- [Task goal]:
Copy out all the records below, putting "Where do I click to" wherever "Where should I click to" occurs and changing nothing else.

[Entries on finding words and elements]
◆ ◆ ◆ ◆

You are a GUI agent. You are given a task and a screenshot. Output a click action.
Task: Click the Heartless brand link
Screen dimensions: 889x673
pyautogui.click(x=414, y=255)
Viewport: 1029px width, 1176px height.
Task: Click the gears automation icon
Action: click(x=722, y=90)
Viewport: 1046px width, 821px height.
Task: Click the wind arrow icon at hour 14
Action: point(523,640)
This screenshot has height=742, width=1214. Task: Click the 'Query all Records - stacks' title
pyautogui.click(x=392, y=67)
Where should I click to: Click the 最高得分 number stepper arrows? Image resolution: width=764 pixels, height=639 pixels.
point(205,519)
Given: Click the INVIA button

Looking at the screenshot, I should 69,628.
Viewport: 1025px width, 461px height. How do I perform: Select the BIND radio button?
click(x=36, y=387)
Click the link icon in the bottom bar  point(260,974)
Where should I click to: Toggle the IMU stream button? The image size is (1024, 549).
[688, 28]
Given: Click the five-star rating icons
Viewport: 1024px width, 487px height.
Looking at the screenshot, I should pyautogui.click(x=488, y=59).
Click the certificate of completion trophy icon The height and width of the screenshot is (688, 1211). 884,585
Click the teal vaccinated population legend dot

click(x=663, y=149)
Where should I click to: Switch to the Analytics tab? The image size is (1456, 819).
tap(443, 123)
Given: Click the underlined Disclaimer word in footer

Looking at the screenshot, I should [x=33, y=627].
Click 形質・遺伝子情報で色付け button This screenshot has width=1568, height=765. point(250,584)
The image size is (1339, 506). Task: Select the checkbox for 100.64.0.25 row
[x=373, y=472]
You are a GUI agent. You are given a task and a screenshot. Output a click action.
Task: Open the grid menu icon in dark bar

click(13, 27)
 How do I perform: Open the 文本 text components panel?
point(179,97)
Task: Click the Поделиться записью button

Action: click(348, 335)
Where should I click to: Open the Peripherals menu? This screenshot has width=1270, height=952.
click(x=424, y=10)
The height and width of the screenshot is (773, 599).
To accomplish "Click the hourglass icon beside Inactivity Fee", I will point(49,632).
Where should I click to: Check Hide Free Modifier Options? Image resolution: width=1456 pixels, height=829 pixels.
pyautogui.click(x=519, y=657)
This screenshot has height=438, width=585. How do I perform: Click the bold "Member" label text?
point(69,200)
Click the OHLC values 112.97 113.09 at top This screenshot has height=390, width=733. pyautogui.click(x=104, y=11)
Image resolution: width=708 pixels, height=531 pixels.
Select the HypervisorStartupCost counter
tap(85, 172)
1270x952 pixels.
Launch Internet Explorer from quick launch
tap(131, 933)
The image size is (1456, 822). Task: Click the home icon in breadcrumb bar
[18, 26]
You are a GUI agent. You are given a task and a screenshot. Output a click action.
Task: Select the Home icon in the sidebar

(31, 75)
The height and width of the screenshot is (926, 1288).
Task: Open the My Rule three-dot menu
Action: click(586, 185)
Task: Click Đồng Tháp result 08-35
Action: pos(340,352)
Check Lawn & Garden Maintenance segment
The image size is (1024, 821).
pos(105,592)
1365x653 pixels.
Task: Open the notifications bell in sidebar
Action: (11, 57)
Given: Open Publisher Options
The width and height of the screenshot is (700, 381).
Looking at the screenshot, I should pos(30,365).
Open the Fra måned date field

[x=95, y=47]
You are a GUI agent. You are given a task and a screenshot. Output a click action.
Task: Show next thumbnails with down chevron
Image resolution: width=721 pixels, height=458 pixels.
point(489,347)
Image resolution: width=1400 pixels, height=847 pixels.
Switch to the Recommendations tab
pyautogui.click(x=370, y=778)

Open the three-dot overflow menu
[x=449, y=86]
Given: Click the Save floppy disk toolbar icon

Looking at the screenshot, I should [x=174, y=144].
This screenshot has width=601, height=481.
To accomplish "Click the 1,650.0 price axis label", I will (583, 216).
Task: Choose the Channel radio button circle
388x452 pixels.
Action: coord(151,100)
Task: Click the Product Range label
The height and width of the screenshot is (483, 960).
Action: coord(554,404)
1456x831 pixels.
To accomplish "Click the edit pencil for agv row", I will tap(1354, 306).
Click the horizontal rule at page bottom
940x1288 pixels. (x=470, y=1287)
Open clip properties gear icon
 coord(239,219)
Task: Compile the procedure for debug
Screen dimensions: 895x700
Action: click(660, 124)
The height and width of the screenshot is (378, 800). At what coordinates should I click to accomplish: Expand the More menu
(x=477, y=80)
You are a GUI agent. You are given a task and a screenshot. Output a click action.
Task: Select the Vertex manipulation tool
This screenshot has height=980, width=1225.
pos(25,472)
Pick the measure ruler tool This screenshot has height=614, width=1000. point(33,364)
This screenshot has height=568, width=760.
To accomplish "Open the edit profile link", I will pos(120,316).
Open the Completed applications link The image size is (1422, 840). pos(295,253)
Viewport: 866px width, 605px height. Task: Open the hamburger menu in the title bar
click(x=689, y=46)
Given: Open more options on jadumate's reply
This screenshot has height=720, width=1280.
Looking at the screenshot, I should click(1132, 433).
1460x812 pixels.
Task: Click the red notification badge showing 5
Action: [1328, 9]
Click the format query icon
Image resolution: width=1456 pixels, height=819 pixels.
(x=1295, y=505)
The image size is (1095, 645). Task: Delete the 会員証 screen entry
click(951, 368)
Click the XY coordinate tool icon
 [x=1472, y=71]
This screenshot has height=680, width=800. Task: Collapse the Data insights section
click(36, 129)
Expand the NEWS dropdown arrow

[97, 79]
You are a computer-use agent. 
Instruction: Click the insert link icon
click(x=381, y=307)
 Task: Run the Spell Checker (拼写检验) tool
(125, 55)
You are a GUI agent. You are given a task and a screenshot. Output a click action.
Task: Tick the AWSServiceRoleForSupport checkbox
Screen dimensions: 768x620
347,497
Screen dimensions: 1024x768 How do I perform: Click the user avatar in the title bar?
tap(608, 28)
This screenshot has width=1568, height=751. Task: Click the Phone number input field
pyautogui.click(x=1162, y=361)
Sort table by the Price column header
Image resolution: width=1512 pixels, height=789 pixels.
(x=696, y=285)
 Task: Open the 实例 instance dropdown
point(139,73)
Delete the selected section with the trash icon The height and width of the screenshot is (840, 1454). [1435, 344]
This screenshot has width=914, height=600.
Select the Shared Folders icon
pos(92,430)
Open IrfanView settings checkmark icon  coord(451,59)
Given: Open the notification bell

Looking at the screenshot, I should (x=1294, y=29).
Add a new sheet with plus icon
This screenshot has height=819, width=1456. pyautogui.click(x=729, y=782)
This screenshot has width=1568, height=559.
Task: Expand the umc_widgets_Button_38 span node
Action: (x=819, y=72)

◆ ◆ ◆ ◆

- [Task answer]:
You are a GUI agent. You are given a task and a screenshot. Output a click action.
Task: Click the Heartless brand link
Screen dimensions: 889x673
pyautogui.click(x=414, y=255)
Viewport: 1029px width, 1176px height.
Task: Click the gears automation icon
Action: click(x=722, y=90)
Viewport: 1046px width, 821px height.
Task: Click the wind arrow icon at hour 14
Action: point(523,640)
This screenshot has height=742, width=1214. Task: Click the 'Query all Records - stacks' title
pyautogui.click(x=392, y=67)
Where do I click to: Click the 最高得分 number stepper arrows? Image resolution: width=764 pixels, height=639 pixels.
point(205,519)
Given: Click the INVIA button

Looking at the screenshot, I should 69,628.
Viewport: 1025px width, 461px height. How do I perform: Select the BIND radio button?
click(x=36, y=387)
Click the link icon in the bottom bar  point(260,974)
Where do I click to: Toggle the IMU stream button? The image size is (1024, 549).
[688, 28]
Given: Click the five-star rating icons
Viewport: 1024px width, 487px height.
Looking at the screenshot, I should pyautogui.click(x=488, y=59).
Click the certificate of completion trophy icon The height and width of the screenshot is (688, 1211). 884,585
Click the teal vaccinated population legend dot

click(x=663, y=149)
Where do I click to: Switch to the Analytics tab? The image size is (1456, 819).
tap(443, 123)
Given: Click the underlined Disclaimer word in footer

Looking at the screenshot, I should [x=33, y=627].
Click 形質・遺伝子情報で色付け button This screenshot has width=1568, height=765. point(250,584)
The image size is (1339, 506). Task: Select the checkbox for 100.64.0.25 row
[x=373, y=472]
You are a GUI agent. You are given a task and a screenshot. Output a click action.
Task: Open the grid menu icon in dark bar

click(13, 27)
 How do I perform: Open the 文本 text components panel?
point(179,97)
Task: Click the Поделиться записью button

Action: click(348, 335)
Where do I click to: Open the Peripherals menu? This screenshot has width=1270, height=952.
click(x=424, y=10)
The height and width of the screenshot is (773, 599).
To accomplish "Click the hourglass icon beside Inactivity Fee", I will point(49,632).
Where do I click to: Check Hide Free Modifier Options? Image resolution: width=1456 pixels, height=829 pixels.
pyautogui.click(x=519, y=657)
This screenshot has height=438, width=585. How do I perform: Click the bold "Member" label text?
point(69,200)
Click the OHLC values 112.97 113.09 at top This screenshot has height=390, width=733. pyautogui.click(x=104, y=11)
Image resolution: width=708 pixels, height=531 pixels.
Select the HypervisorStartupCost counter
tap(85, 172)
1270x952 pixels.
Launch Internet Explorer from quick launch
tap(131, 933)
The image size is (1456, 822). Task: Click the home icon in breadcrumb bar
[18, 26]
You are a GUI agent. You are given a task and a screenshot. Output a click action.
Task: Select the Home icon in the sidebar

(31, 75)
The height and width of the screenshot is (926, 1288).
Task: Open the My Rule three-dot menu
Action: click(586, 185)
Task: Click Đồng Tháp result 08-35
Action: pos(340,352)
Check Lawn & Garden Maintenance segment
The image size is (1024, 821).
pos(105,592)
1365x653 pixels.
Task: Open the notifications bell in sidebar
Action: (11, 57)
Given: Open Publisher Options
The width and height of the screenshot is (700, 381).
Looking at the screenshot, I should pos(30,365).
Open the Fra måned date field

[x=95, y=47]
You are a GUI agent. You are given a task and a screenshot. Output a click action.
Task: Show next thumbnails with down chevron
Image resolution: width=721 pixels, height=458 pixels.
point(489,347)
Image resolution: width=1400 pixels, height=847 pixels.
Switch to the Recommendations tab
pyautogui.click(x=370, y=778)

Open the three-dot overflow menu
[x=449, y=86]
Given: Click the Save floppy disk toolbar icon

Looking at the screenshot, I should [x=174, y=144].
This screenshot has width=601, height=481.
To accomplish "Click the 1,650.0 price axis label", I will (583, 216).
Task: Choose the Channel radio button circle
388x452 pixels.
Action: coord(151,100)
Task: Click the Product Range label
The height and width of the screenshot is (483, 960).
Action: coord(554,404)
1456x831 pixels.
To accomplish "Click the edit pencil for agv row", I will tap(1354, 306).
Click the horizontal rule at page bottom
940x1288 pixels. (x=470, y=1287)
Open clip properties gear icon
 coord(239,219)
Task: Compile the procedure for debug
Screen dimensions: 895x700
Action: click(660, 124)
The height and width of the screenshot is (378, 800). At what coordinates should I click to accomplish: Expand the More menu
(x=477, y=80)
You are a GUI agent. You are given a task and a screenshot. Output a click action.
Task: Select the Vertex manipulation tool
This screenshot has height=980, width=1225.
pos(25,472)
Pick the measure ruler tool This screenshot has height=614, width=1000. point(33,364)
This screenshot has height=568, width=760.
To accomplish "Open the edit profile link", I will pos(120,316).
Open the Completed applications link The image size is (1422, 840). pos(295,253)
Viewport: 866px width, 605px height. Task: Open the hamburger menu in the title bar
click(x=689, y=46)
Given: Open more options on jadumate's reply
This screenshot has height=720, width=1280.
Looking at the screenshot, I should click(1132, 433).
1460x812 pixels.
Task: Click the red notification badge showing 5
Action: [1328, 9]
Click the format query icon
Image resolution: width=1456 pixels, height=819 pixels.
(x=1295, y=505)
The image size is (1095, 645). Task: Delete the 会員証 screen entry
click(951, 368)
Click the XY coordinate tool icon
 [x=1472, y=71]
This screenshot has height=680, width=800. Task: Collapse the Data insights section
click(36, 129)
Expand the NEWS dropdown arrow

[97, 79]
You are a computer-use agent. 
Instruction: Click the insert link icon
click(x=381, y=307)
 Task: Run the Spell Checker (拼写检验) tool
(125, 55)
You are a GUI agent. You are given a task and a screenshot. Output a click action.
Task: Tick the AWSServiceRoleForSupport checkbox
Screen dimensions: 768x620
347,497
Screen dimensions: 1024x768 How do I perform: Click the user avatar in the title bar?
tap(608, 28)
This screenshot has width=1568, height=751. Task: Click the Phone number input field
pyautogui.click(x=1162, y=361)
Sort table by the Price column header
Image resolution: width=1512 pixels, height=789 pixels.
(x=696, y=285)
 Task: Open the 实例 instance dropdown
point(139,73)
Delete the selected section with the trash icon The height and width of the screenshot is (840, 1454). [1435, 344]
This screenshot has width=914, height=600.
Select the Shared Folders icon
pos(92,430)
Open IrfanView settings checkmark icon  coord(451,59)
Given: Open the notification bell

Looking at the screenshot, I should (x=1294, y=29).
Add a new sheet with plus icon
This screenshot has height=819, width=1456. pyautogui.click(x=729, y=782)
This screenshot has width=1568, height=559.
Task: Expand the umc_widgets_Button_38 span node
Action: (x=819, y=72)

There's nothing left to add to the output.